Optically, we’re looking at floating element design comprised of fourteen elements in eleven groups with one aspherical element (rear) and several anomalous partial dispersion elements throughout. It will be available in the same ZE (Canon EF) and ZF.2 (Nikon F) lens mounts. The ZE model will have an electronic aperture control that requires an active EF mount camera to operate whereas the ZF.2 model will have a fully manual aperture movement and can easily be converted to a Canon EF mount by Duclos Lenses ($125).

Milvus 1.4 35 ZF.2 product sample 20170512 05


Speaking of Duclos Lenses, you can bet the Cine-Mod and Cine-Mod PRO will be available for the 35mm Milvus, similar to the rest of the Milvus modifications from Duclos Lenses. The Cine-Mod PRO will feature an expanded, seamless focus gear, and an integrated 95mm front ring for use with most common matte boxes. The lens will cover a 35mm Full Frame sensor, suitable for just about everything out there by way of simple adapters, including RED 8K VV (pending further tests).

You can find all the spec sheets and MTF charts you could want over on Zeiss’ website >

Milvus 35 Spec Sheet.png

So what does this mean for the rest of the Milvus line and even the new CP.3 line? It brings the Milvus family to a comprehensive TEN prime lenses ranging from 15mm all the way to 135mm. For the CP.3 line, the glass in this new Milvus design is sure to make it’s way into a CP.3 housing, most likely at a reduced T2.1 aperture to match the rest of the CP.3 family but more importantly, this now gives Zeiss a brand new optical design for 35mm, 50mm, and 85mm; or as I see it, the foundation for a new set of “Super Speeds”, similar to what they offered with the CP.2 “Super Speeds” but with vastly superior optical performance thanks to the new formulas.

milvus 35 diagram

Let us know what you think. Do you trade a few extra bucks for superb image quality, or do you save some dough and go with an inferior quality lens that simply gets the job done? Share your thoughts below!
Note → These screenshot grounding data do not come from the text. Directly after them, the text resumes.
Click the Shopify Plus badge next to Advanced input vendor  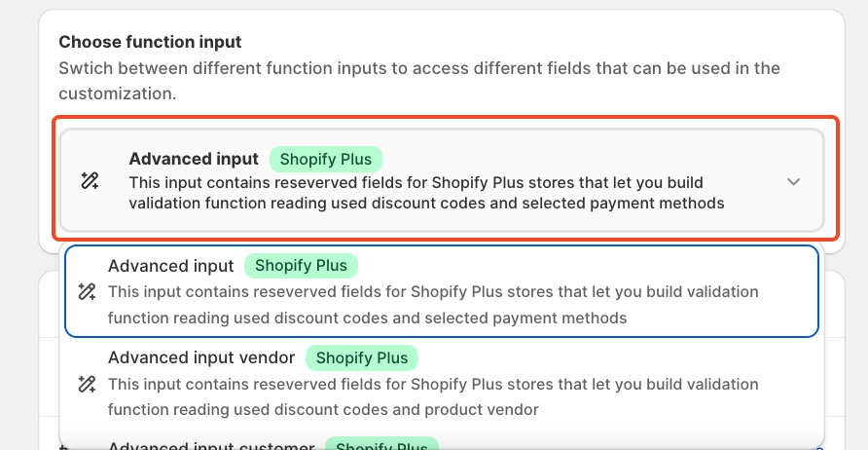tap(362, 357)
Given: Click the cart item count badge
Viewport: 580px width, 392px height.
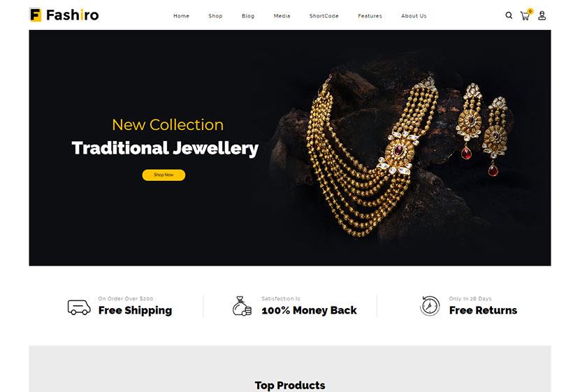Looking at the screenshot, I should [530, 11].
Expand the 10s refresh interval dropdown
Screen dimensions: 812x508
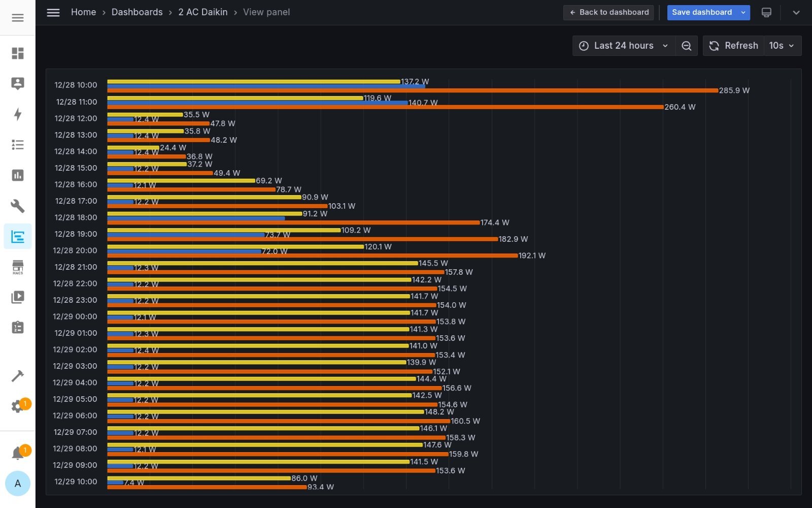(x=782, y=46)
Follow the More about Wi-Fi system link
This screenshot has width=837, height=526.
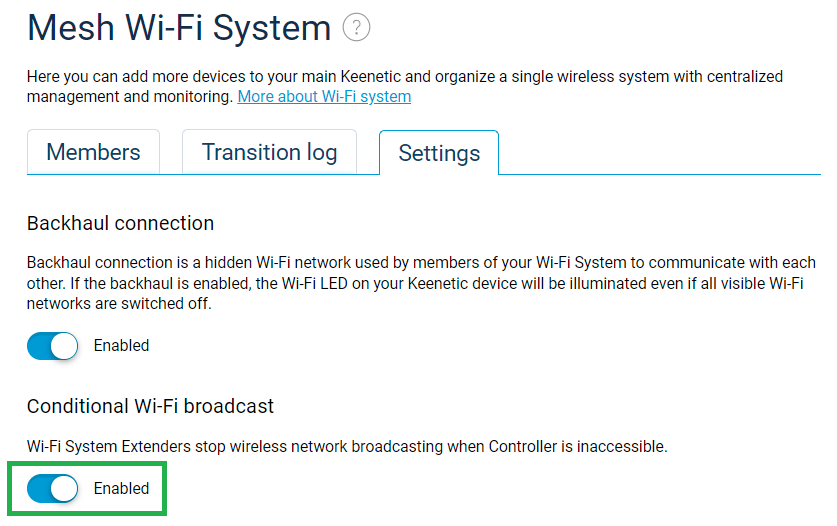[x=324, y=97]
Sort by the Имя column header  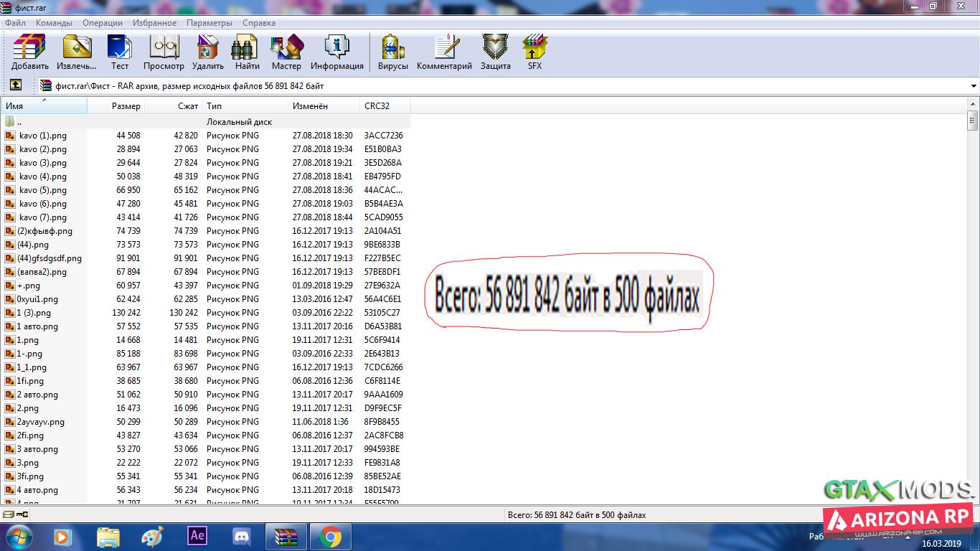(43, 106)
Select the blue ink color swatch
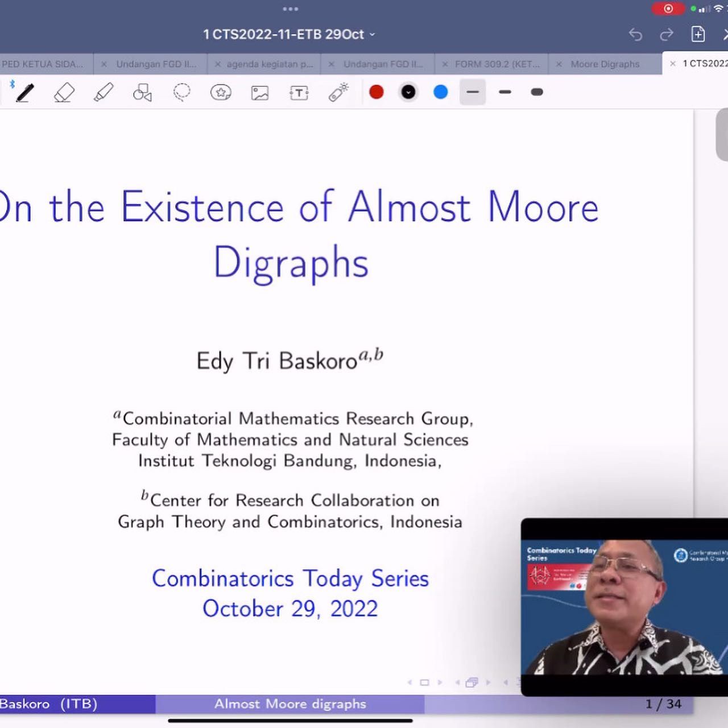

The Milvus 35mm f/1.4 is available to order immediately from Duclos Lenses and the Cine-Mod PRO will be coming soon.

5 thoughts on “The Missing Milvus Link: 35mm f/1.4

  1. Typo alert: you wrote “the 25mm f/1.4 will be a chunky little guy at 2.5lbs.” I think you meant “the 35mm f/1.4 will be a chunky little guy at 2.5lbs.”

  2. Dear Matthew. We would very much appreciate if you could give us an advice on choosing 35mm 50mm 85mm lenses for video/film production:
    Distagon T 35mm F1.4 ZF.2 or Milvus 35mm F1.4 or Sigma 35mm F1.4?
    Planar T 50mm F1.4 ZF.2 or Milvus 50mm F1.4 or Sigma ART 50mm F1.4?
    Planar T 85mm F1.4 ZF.2 or Milvus 85 F1.4 or Sigma ART 85mm F1.4?